By Kristi King
Virtual doctor visits have just passed a milestone in the D.C. area — MedStar Health has had more than 500,000 telehealth interactions since the coronavirus pandemic began in the U.S. in March.
“The month of February (2020), we had 270 video visits total with patients in their homes. So that half-million number of video visits is just an astronomical kind of expansion from a year ago,” said Dr. Ethan Booker, an emergency room physician and the medical director of the MedStar Telehealth Innovation Center and MedStar eVisit.
At its peak, MedStar Health was doing more than 4,500 video visits a day during the pandemic.
About 400,000 of the telehealth experiences have been scheduled, for example, with primary care doctors, cardiologists or psychologists. And Booker said some 43,000 have been on-demand, urgent care telehealth appointments mostly related to COVID-19 and people’s concerns about symptoms or about getting tested.
“And making the connection between the at-home experiences of reaching out for help and then navigating to the right person for an in-person test, navigating that entire experience is something we have learned how to do,” Booker said.

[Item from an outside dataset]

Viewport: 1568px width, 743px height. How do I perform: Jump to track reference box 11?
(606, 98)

Some 150,000 telehealth participants filled out surveys, with most offering positive feedback.
“They like this and they want this to be an option for them going forward,” Booker said. “Not that they would do this for everything.”
Booker said virtual visits are not appropriate for all appointments, but they can complement doctor-patient relationships.

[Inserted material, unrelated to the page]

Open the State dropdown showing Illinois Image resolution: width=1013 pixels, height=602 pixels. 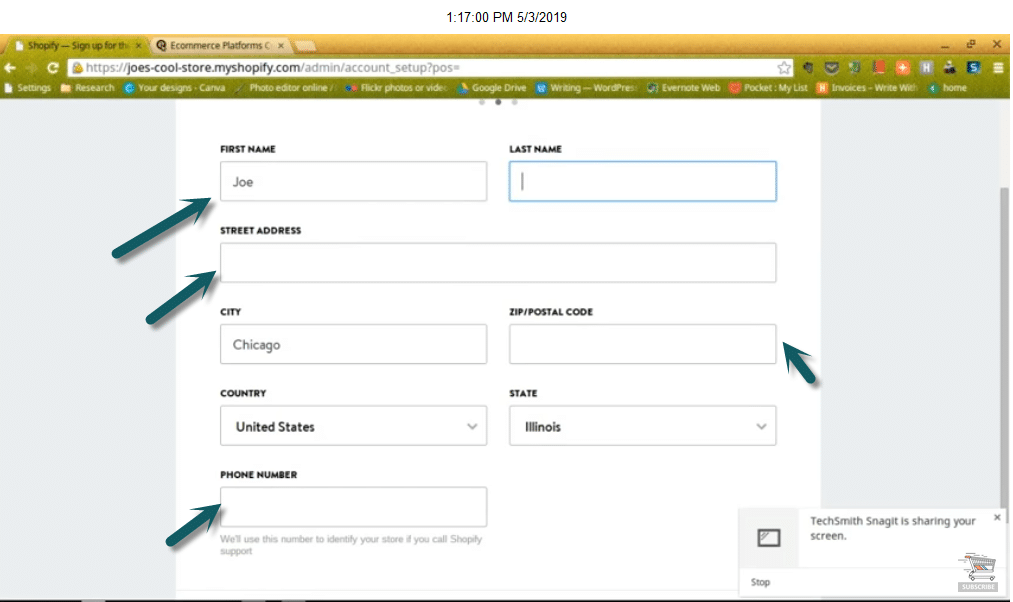[642, 426]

They have proved valuable helping hospitalized patients interact with family at home and to help family consult with doctors. They’re used for palliative care, including chaplain visits between area MedStar hospitals.
Booker said the potential is enormous for telehealth’s future.
It’s only within the past 50 years or so that medical care has become so hospital- and doctor-office-centric.
Booker sees video visits with doctors entering patient’s homes virtually as somewhat of a back-to-the-future experience. It can be helpful, too. If, for example, someone forgets what medications they’re taking, they can just pop over to the medicine cabinet and answer related questions immediately.
Even after the pandemic, Booker expects telehealth will remain popular.
“Many patients will not want to go back to getting in their car, fighting traffic and finding parking, going into the office, and spending half the day for a doctor’s appointment.”